> **SUPPLIED MATERIAL**
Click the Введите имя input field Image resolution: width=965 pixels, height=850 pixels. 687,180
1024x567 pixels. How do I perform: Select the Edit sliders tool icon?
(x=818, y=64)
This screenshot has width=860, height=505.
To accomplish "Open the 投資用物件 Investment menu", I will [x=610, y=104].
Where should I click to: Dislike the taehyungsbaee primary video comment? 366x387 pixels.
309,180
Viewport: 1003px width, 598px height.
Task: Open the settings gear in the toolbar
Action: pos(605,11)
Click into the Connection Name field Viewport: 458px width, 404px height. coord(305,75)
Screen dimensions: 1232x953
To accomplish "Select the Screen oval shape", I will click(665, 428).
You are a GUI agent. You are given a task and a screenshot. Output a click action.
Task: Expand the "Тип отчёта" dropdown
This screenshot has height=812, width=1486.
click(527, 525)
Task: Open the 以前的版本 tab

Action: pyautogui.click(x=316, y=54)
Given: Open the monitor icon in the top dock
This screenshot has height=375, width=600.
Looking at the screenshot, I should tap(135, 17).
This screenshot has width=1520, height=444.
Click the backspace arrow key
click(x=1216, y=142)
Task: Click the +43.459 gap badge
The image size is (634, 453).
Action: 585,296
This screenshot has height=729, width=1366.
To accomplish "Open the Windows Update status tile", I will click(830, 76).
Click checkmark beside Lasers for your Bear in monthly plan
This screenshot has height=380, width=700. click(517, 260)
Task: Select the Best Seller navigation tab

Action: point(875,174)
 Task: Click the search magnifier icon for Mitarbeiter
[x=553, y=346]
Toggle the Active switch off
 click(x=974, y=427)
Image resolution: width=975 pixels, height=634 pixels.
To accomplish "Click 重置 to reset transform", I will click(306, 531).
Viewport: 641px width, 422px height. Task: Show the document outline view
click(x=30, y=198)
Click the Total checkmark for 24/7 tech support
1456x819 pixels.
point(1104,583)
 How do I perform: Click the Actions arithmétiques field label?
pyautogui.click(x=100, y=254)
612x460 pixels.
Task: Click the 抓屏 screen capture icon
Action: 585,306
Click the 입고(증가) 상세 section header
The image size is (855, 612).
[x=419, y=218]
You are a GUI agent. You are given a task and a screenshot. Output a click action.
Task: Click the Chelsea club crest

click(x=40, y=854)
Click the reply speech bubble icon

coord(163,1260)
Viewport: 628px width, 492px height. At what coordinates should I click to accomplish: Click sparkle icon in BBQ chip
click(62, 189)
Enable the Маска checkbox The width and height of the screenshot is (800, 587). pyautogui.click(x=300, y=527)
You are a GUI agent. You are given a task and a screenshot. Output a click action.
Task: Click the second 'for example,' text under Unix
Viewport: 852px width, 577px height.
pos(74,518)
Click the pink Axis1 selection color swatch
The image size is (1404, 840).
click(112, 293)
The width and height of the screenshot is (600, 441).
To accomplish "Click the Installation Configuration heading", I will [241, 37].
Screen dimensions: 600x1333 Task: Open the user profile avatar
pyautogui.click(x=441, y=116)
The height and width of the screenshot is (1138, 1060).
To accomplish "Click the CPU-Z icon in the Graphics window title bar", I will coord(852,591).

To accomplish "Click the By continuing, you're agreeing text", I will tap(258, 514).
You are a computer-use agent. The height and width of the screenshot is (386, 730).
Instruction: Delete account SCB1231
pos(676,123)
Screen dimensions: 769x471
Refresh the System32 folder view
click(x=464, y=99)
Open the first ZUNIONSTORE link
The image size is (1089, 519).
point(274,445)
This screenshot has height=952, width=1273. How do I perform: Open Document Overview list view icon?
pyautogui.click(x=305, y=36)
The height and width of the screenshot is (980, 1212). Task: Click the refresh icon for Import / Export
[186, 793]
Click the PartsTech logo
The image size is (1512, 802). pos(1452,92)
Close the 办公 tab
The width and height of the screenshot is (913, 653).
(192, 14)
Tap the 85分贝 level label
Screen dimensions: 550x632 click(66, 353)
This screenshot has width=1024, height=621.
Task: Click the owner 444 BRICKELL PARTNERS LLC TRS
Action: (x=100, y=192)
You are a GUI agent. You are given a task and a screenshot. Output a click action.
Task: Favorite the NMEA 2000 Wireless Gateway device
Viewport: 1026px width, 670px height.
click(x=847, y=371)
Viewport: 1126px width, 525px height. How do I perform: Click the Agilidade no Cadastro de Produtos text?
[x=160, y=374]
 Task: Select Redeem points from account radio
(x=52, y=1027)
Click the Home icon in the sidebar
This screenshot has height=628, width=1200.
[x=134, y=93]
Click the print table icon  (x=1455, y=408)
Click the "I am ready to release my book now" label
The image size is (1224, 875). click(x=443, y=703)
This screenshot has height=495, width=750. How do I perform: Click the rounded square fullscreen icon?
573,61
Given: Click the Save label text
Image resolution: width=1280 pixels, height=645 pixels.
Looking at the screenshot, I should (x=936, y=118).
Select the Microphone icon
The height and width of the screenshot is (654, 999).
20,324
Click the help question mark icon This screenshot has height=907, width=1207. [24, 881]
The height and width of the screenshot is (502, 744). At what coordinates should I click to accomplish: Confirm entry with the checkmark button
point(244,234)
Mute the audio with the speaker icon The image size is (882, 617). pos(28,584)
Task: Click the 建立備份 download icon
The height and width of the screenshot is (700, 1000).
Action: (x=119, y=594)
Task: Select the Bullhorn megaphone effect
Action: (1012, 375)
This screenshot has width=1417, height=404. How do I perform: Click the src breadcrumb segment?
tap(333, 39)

> **ABOUT THIS EXERCISE**
Look through the material and find each line that includes "will", then copy it.

> **OUTPUT**
To accomplish "Open the 投資用物件 Investment menu", I will [x=610, y=104].
To accomplish "Select the Screen oval shape", I will click(665, 428).
To accomplish "Open the Windows Update status tile", I will click(830, 76).
To accomplish "Click 重置 to reset transform", I will click(306, 531).
To accomplish "Click the Installation Configuration heading", I will [241, 37].
To accomplish "Click the CPU-Z icon in the Graphics window title bar", I will coord(852,591).
To accomplish "Click the By continuing, you're agreeing text", I will tap(258, 514).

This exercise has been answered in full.